Fortunately, go-basic.obo can be downloaded from https://geneontology.org/docs/download-ontology/ and processed by parseGOBASIC() to match up the GO identifiers and the category names (Figure 2).
These two matrices can be ‘joined’ by joinGO() to produce the desired result (Figure 3). The entries in the column ‘GO_NAME’ are intended to combine the identifier with the descriptive name, eliminating colons and spaces so as to provide a ‘safe’ name in the event that it might be used as a variable name or a filename in some applications.
GOGOA3
is a More Convenient Version of GOGOA!
GOGOA contains a column specifying the ontology (“biological_process”,“molecular_function”, or “cellular_component”) for each row entry (Figure 3). In practice, queries of GOGOA will target one of these ontologies. Rather than requiring the query to repetitively filter for the desired ontology, the function subsetGOGOA() generates the more convenient database GOGOA3, which is essentially a list containing three separate versions of GOGOA, one for each ontology (FIgure 4). GOGOA3 also has several additional components that provide convenient statistical information and metadata that characterize the three ontology databases (Figure 5).

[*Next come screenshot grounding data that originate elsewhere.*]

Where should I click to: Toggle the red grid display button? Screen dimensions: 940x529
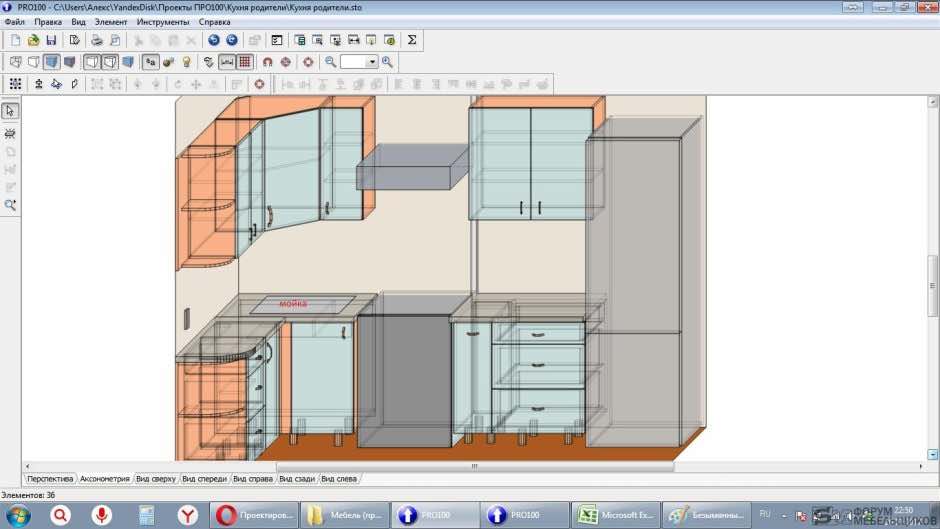click(245, 62)
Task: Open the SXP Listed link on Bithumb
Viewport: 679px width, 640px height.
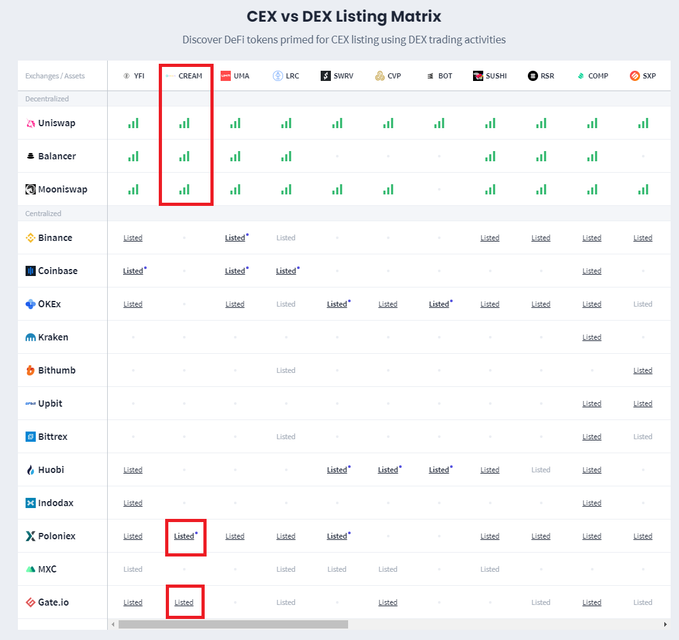Action: coord(643,370)
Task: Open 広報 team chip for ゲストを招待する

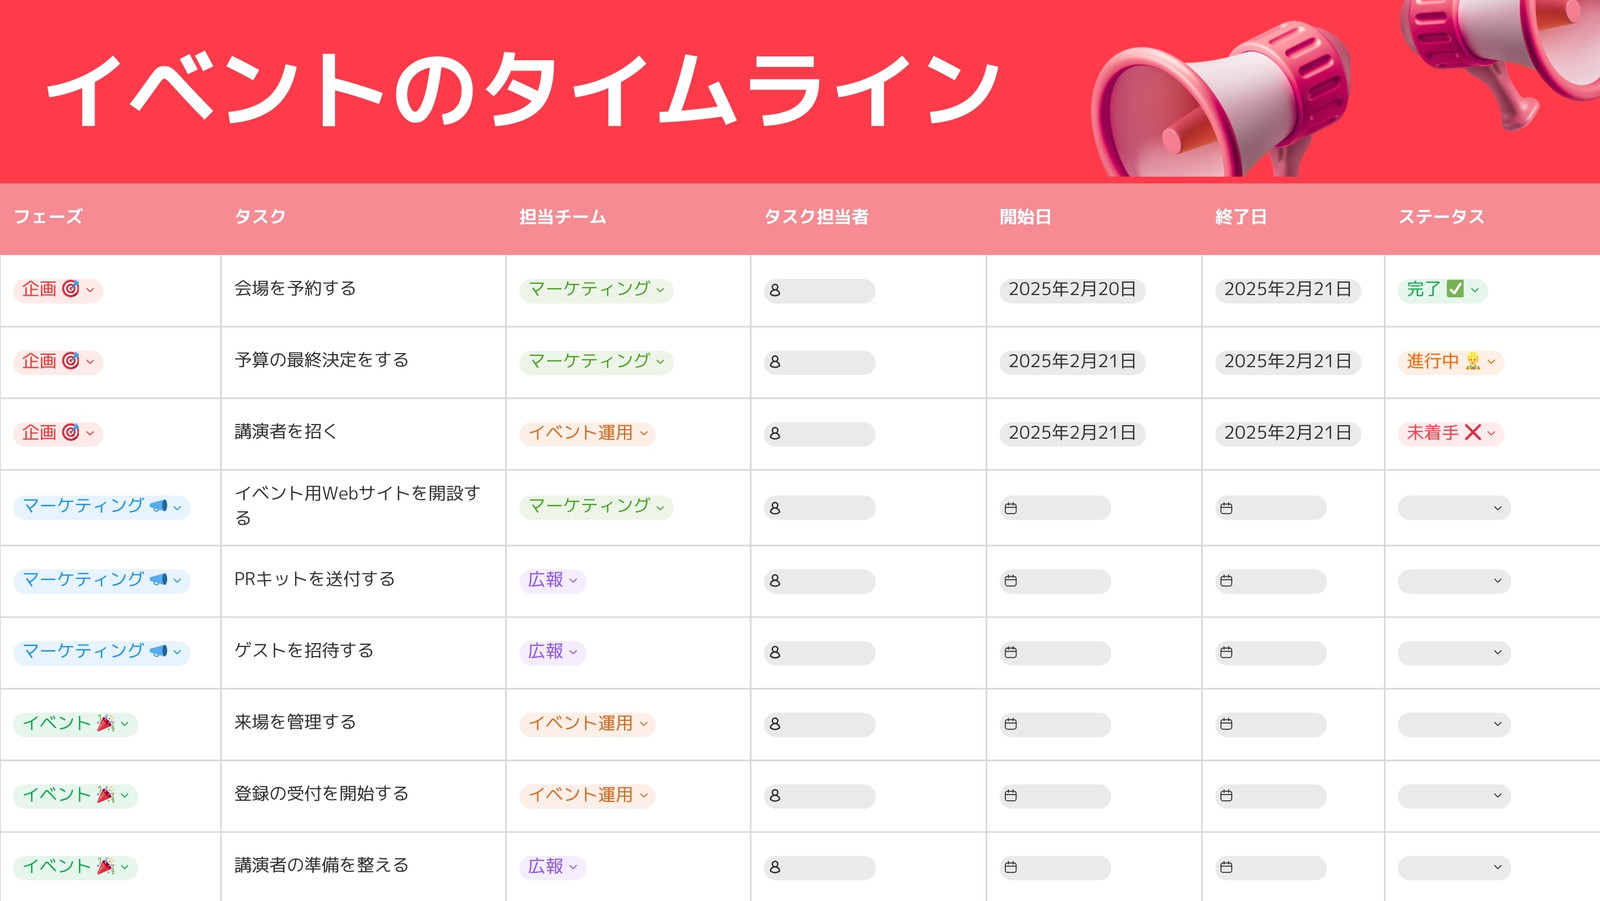Action: pos(552,652)

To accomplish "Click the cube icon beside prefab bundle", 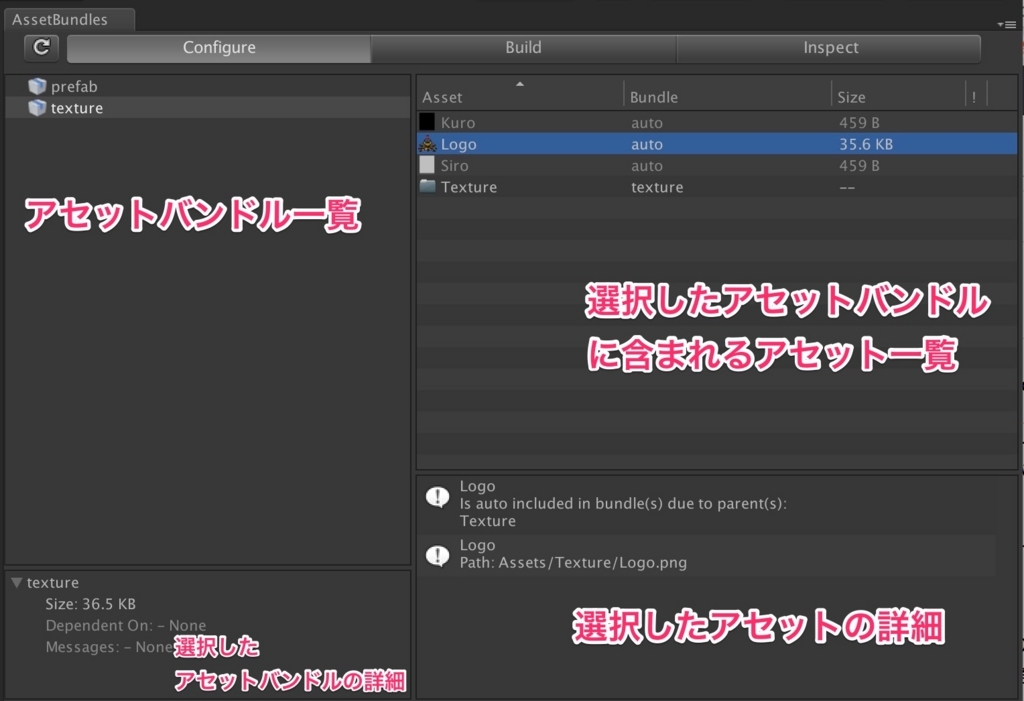I will tap(37, 86).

The stats component contains listings of the total number of unique
genes (ngenes) and categories (ncats) for each ontology, as well as the
more extensive listing of the number of genes and the corresponding
fraction of total genes per category (tcats).
Figure 4. Example of GOGOA3 ‘biological_process’ Ontology
Figure 5. Components of GOGOA3
GOGOA3.RData and GOGOA.RData are too large to include in a CRAN package, but they can be generated by running the programs in the current package, or by download from https://github.com/barryzee/GO/tree/main/databases. For convenience, GO.RData, GOA.RData, and GODB.RData are provided in the data subdirectory (human only) and at https://github.com/barryzee/GO/tree/main/databases (all species).
Using
GOGOA3
GOGOA3 can be queried by a submitted list of genes to determine the distribution of mapping to GO categories (Figure 6).
GOGOA3 is a convenient structure representing the minimalist GODB
hgncList is a list of gene identifiers
BP<-GOGOA3$ontologies[["biological_process"]]
w<-which(BP[,"HGNC"] %in% hgcnList)
t<-table(BP[w,"NAME"])
Figure 6. Mapping
of genes to GO categories
My CRAN package GoMiner uses GOGOA3 to implement the GoMiner application first described in my paper GoMiner: a resource for biological interpretation of genomic and proteomic data that I had previously published (see Zeeberg, B.R., Feng, W., Wang, G. et al. (2003)doi:10.1186/gb-2003-4-4-r28). In the original publication, the user submitted a gene list to a remote server, and waited in a queue for their results to be returned to them. The current GOGOA3 implementation is run on your own local database, just taking a few seconds to obtain your result.